Je te supplie de me donner ton avis et de me dire sincèrement ce que je dois faire. Du haut de mon lit, j'ai l'impression d'être un chou en train de végéter et en même temps je pense qu'il faut bien réfléchir pour obtenir un résultat positif d'un point de vue strictement mécanique, c'est-à-dire pouvoir marcher pour pouvoir travailler. Mais on me dit que vu l'état lamentable dans lequel est ma jambe, la cicatrisation sera lente et que je serai incapable de faire le moindre pas durant des mois.
Un jeune médecin, le docteur Julio Simbron, me propose un traitement bizarre sur lequel je voudrais avoir ton opinion. Il s'agit d'injections sous-cutanées de gaz léger. Hélium, hydrogène, oxygène. Il m'assure que ma gangrène disparaîtra. Toi, comme ça, à vue d'œil, qu'est-ce que tu en penses ? Il me rend folle et me sape le moral. Qu'est-ce que je dois faire ? Je perds la boule et j'en ai marre de cette saloperie de pied.
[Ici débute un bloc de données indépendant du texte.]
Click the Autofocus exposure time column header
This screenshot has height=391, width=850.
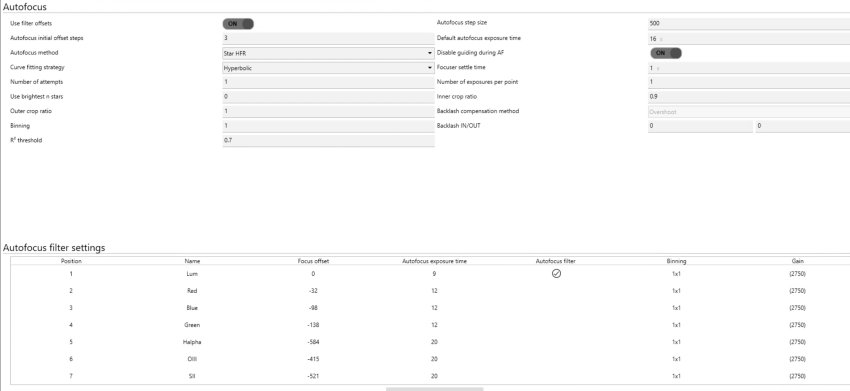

Je voudrais me remettre à peindre et oublier tous ces problèmes.
Au nom de quoi devrais-je continuer à souffrir ainsi ? Je n'ai pas choisi le martyr. Mes années de solitude, ma structure non conforme, parce qu'inarmonieuse, parce qu'inadaptée. Je crois qu'il vaut mieux m'en aller, m'en aller et non m'échapper. Je crois qu'il vaut mieux m'en aller, m'en aller et non m'échapper.
Si seulement que tout passe en un instant. J'ai aimé la vie intensément tant que c'était la vie. Mais maintenant, au nom de quoi et de qui dois-je supporter tout cela ? Août 1953. Certitude qu'on va m'amputer la jambe droite. J'ai peu de détails mais les avis sont très sérieux. Le docteur Luis Mendez et le docteur Juan Faril. Je suis vraiment inquiète mais à la fois je sens que ce sera une libération.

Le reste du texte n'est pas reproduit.